Goal of the exercise:
For the copy, please give all of the data again exactly and leave the pictures out.

*** Data listing Section Begins ***

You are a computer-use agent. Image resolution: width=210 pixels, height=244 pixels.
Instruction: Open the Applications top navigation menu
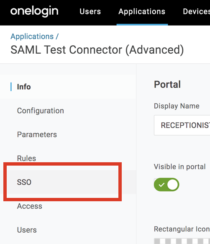[x=142, y=11]
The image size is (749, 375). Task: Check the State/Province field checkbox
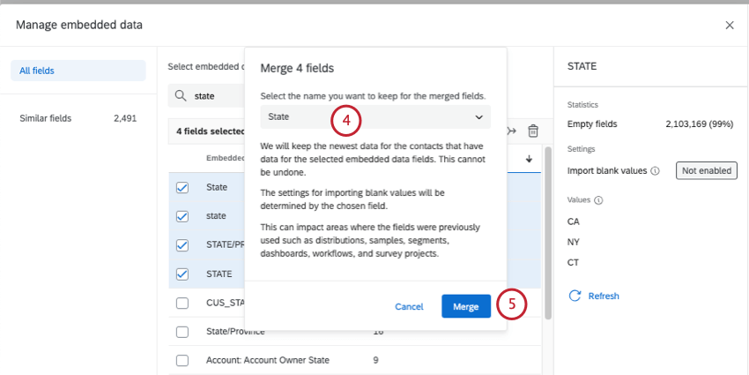pyautogui.click(x=182, y=332)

*** Data listing Section Ends ***

Finished exercise:
You are a computer-use agent. Image resolution: width=210 pixels, height=244 pixels.
Instruction: Open the Applications top navigation menu
[x=142, y=11]
The image size is (749, 375). Task: Check the State/Province field checkbox
pyautogui.click(x=182, y=332)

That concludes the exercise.